O programa Minha Casa, Minha Vida (MCMV) concentra mais da metade dos lançamentos e das vendas de imóveis residenciais novos no Brasil. Na cidade de São Paulo, a participação do programa é maior, respondendo por dois terços de todos os negócios imobiliários da capital.
O crescimento do setor é impulsionado pela ampliação do teto de preços e das faixas de renda pelo governo federal. O programa agora abrange imóveis de até R$ 600 mil e famílias com renda mensal de até R$ 13 mil. Subsídios extras de prefeituras e Estados, como em São Paulo, onde os valores variam entre R$ 10 mil e R$ 16 mil para a entrada, também estimulam a demanda.
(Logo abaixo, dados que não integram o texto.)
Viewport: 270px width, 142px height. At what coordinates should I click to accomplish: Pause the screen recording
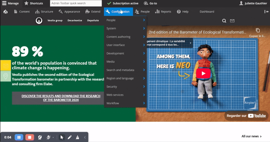pyautogui.click(x=19, y=137)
Segundo Celso Petrucci, economista-chefe do Sindicato da Habitação (Secovi), a aderência se explica pelas taxas de juros, que variam entre 4,5% e 8,16% ao ano via Fundo de Garantia do Tempo de Serviço (FGTS). No restante do mercado, o crédito custa entre 12% e 14% ao ano. Petrucci estima que, se os juros de dois dígitos persistirem, o programa possa atingir 65% das unidades nacionais.
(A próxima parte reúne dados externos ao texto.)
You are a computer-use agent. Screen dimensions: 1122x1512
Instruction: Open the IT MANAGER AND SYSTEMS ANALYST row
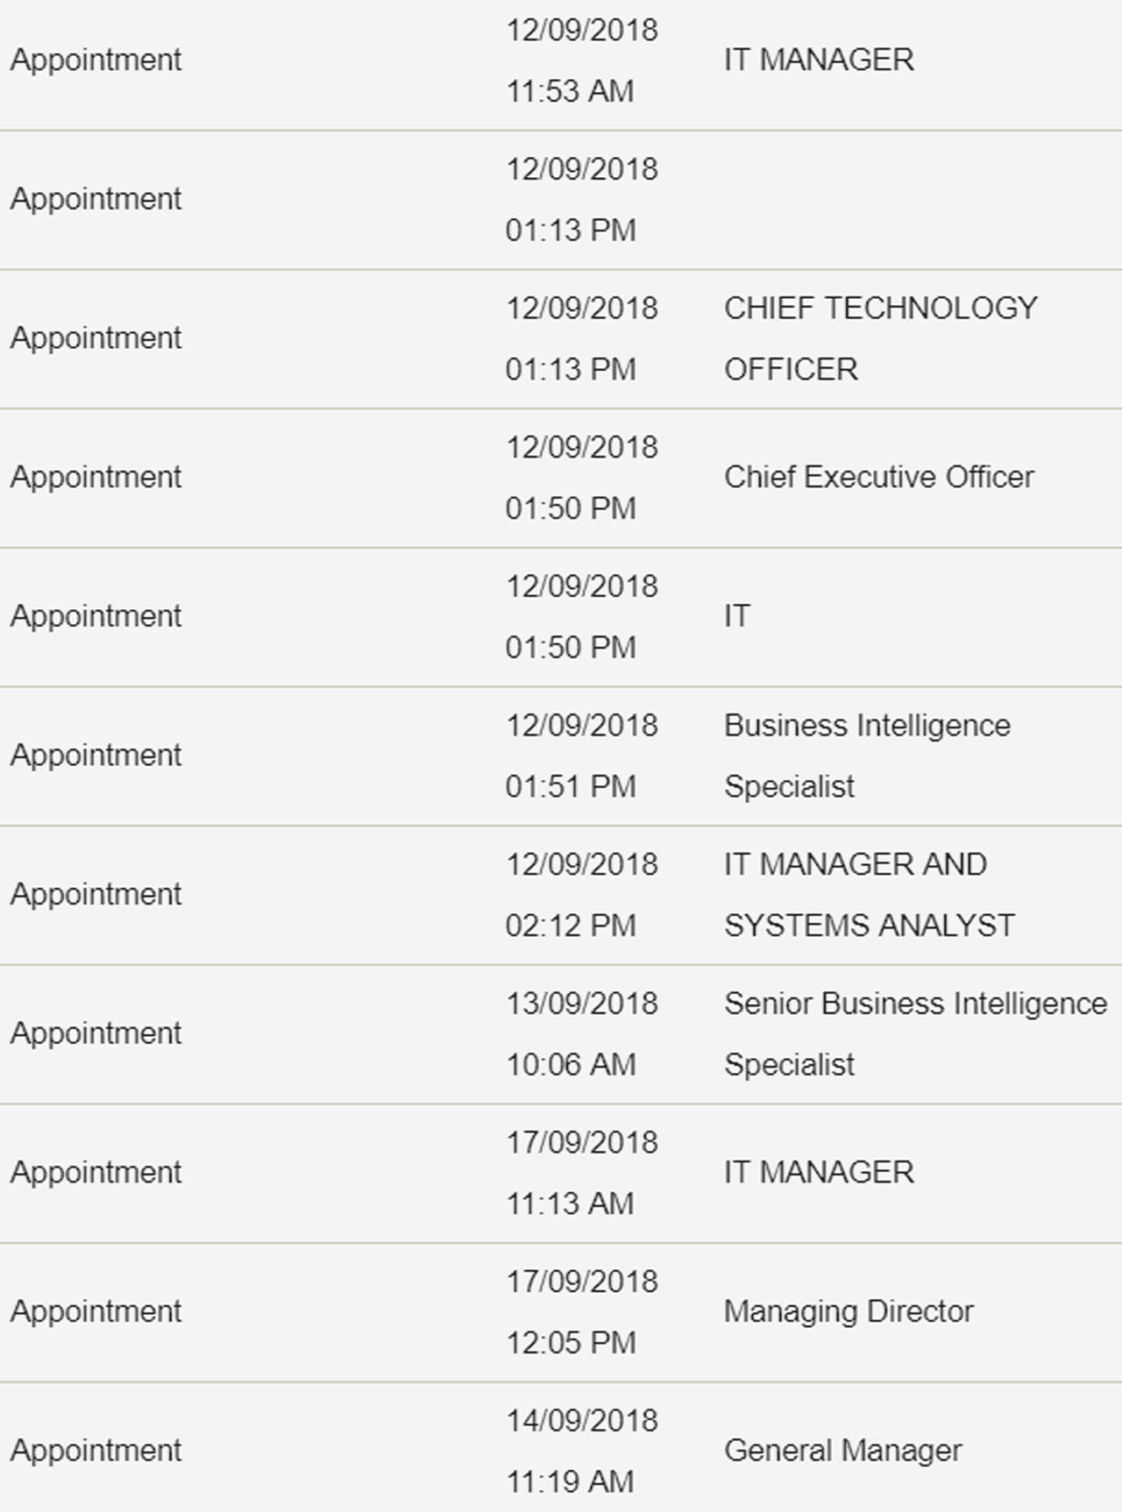pos(561,896)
O avanço do MCMV ocorre paralelamente ao recuo de imóveis de médio e alto padrão. Alberto Ajzental, coordenador da Fundação Getúlio Vargas (FGV), afirma que a classe média enfrenta dificuldades para comprar devido aos preços elevados e aos juros altos, enquanto o segmento de luxo permanece estável.
Incorporadoras como Trisul, Eztec, Lavvi, Melnick, Moura Dubeux e Tecnisa passaram a atuar no segmento. A REM lançará em setembro seu primeiro projeto econômico, com 513 apartamentos no Alto da Lapa. A empresa planeja ainda um condomínio de 2,5 mil unidades no Jaguaré nos próximos dois anos. A ADN, que atua no interior, prevê seu primeiro lançamento na capital em 2027, na Água Branca.
O estoque de unidades do MCMV no Brasil é de 137,1 mil, alta de 23% em um ano, mas representa apenas 7,6 meses de vendas. Em São Paulo, o estoque é de 52,8 mil unidades, volume 58% superior ao do ano anterior, o que equivale a oito meses de escoamento no ritmo atual.